Als Mathematikstudenten sollen wir die Frage beantworten: Wer gilt als der Erfinder des Koordinatensystems? Auf der Suche nach einer Antwort gelangte ich zu folgender Hypothese: Der Erfinder des Koordinatensystems ist Nikolaus von Oresme. Kann diese Hypothese von einem Leser der folgenden Zeilen widerlegt werden?

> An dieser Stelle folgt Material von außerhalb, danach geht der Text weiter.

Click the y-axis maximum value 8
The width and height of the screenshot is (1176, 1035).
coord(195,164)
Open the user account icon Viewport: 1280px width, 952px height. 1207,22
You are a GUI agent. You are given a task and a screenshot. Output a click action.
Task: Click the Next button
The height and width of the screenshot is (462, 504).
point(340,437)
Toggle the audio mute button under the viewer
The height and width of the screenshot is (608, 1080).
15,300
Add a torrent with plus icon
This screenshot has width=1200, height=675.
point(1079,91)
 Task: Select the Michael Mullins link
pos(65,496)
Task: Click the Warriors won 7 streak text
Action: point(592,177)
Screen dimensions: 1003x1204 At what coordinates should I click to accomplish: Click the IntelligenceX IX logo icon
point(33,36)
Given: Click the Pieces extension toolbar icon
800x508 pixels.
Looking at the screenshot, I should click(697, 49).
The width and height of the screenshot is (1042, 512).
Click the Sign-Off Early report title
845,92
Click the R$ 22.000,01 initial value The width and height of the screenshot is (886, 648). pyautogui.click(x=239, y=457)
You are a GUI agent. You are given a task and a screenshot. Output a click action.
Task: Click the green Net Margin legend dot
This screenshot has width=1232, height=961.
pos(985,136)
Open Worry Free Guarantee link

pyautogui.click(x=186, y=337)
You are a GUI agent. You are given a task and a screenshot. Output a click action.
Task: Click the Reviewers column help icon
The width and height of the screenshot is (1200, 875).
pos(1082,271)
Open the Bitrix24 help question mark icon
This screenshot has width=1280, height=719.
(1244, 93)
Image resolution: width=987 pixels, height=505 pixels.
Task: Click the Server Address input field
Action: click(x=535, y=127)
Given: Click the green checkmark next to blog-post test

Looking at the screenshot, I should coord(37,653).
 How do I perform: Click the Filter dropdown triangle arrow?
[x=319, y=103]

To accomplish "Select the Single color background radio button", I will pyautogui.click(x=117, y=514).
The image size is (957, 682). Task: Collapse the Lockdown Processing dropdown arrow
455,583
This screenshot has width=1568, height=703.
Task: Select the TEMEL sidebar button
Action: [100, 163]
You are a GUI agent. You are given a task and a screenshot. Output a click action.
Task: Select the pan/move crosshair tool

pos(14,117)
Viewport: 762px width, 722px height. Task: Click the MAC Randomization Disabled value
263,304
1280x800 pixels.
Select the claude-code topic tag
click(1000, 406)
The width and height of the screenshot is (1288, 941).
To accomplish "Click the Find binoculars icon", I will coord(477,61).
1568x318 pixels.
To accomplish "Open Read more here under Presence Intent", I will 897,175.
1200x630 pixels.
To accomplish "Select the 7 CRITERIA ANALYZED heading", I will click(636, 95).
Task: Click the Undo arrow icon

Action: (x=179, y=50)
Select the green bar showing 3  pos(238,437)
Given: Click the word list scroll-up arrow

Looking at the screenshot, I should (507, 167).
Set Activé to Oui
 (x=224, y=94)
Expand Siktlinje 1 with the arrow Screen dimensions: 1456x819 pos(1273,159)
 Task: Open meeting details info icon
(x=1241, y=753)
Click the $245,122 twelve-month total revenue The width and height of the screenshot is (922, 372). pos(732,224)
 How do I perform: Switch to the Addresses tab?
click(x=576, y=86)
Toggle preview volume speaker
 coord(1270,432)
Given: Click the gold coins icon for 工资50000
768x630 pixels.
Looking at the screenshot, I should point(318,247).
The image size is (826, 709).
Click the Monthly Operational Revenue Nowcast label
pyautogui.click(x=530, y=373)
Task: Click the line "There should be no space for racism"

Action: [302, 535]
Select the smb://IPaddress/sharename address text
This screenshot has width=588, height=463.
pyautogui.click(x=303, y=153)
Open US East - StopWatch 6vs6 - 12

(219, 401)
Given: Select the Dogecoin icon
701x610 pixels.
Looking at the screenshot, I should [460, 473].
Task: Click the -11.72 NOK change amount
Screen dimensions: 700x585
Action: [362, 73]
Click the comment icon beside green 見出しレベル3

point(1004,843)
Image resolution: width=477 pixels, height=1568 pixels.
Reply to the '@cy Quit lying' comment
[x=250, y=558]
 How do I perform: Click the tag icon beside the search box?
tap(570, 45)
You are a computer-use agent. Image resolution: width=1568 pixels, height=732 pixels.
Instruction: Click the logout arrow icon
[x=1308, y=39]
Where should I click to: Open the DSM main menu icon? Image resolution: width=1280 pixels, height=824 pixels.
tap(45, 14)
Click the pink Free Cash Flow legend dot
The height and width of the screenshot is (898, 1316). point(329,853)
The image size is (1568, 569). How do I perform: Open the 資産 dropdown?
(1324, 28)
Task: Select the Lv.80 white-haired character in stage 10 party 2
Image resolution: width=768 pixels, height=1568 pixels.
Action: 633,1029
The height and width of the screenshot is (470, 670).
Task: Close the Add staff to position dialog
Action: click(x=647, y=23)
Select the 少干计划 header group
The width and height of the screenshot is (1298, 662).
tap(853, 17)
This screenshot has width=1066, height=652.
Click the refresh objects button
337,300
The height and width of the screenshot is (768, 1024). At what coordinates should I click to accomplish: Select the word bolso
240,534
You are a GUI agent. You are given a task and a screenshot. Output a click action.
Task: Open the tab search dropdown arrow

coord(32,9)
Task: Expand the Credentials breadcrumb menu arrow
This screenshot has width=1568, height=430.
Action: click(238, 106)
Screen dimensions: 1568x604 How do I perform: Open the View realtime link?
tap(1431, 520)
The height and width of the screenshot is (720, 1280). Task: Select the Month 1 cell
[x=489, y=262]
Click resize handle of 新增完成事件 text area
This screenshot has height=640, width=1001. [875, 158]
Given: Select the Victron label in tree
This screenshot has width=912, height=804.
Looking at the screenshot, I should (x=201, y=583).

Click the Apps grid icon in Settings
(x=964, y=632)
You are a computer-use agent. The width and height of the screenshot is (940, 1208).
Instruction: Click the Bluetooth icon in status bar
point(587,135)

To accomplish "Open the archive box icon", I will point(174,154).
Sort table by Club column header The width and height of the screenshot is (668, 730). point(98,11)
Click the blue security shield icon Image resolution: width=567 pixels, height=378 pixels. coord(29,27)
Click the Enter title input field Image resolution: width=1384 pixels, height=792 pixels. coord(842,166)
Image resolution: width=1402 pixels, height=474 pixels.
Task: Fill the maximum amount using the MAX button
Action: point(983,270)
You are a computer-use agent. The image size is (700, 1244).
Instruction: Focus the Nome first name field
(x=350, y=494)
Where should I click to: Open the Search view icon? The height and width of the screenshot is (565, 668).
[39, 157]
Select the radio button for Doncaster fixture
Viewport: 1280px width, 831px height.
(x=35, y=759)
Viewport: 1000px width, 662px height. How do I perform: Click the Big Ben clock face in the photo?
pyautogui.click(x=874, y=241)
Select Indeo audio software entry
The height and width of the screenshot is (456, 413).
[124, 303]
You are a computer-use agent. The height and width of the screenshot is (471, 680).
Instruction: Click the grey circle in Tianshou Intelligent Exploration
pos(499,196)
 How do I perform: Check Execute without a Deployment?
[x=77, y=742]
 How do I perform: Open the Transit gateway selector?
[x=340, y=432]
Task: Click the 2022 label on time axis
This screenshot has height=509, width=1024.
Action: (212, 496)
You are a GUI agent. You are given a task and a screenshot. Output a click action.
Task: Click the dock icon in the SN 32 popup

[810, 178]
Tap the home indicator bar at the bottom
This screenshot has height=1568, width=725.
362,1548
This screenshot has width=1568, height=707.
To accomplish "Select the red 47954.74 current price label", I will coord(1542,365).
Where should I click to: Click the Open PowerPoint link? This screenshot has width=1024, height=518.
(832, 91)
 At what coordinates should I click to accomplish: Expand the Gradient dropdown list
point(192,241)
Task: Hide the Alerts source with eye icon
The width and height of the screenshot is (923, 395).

Als ich mich kürzlich an die Frage erinnerte, fand ich im Internet im Wesentlichen 2 Ergebnisse:
Unter Wikipedia fand ich:
Ein kartesisches Koordinatensystem ist ein orthogonales Koordinatensystem. Es ist nach dem latinisierten Namen Cartesius des französischen Mathematikers René Descartes benannt, der das Konzept der „kartesischen Koordinaten“ bekannt gemacht hat. Im zwei- und dreidimensionalen Raum handelt es sich um das am häufigsten verwendete Koordinatensystem, da sich viele geometrische Sachverhalte in diesem anschaulich und übersichtlich beschreiben lassen.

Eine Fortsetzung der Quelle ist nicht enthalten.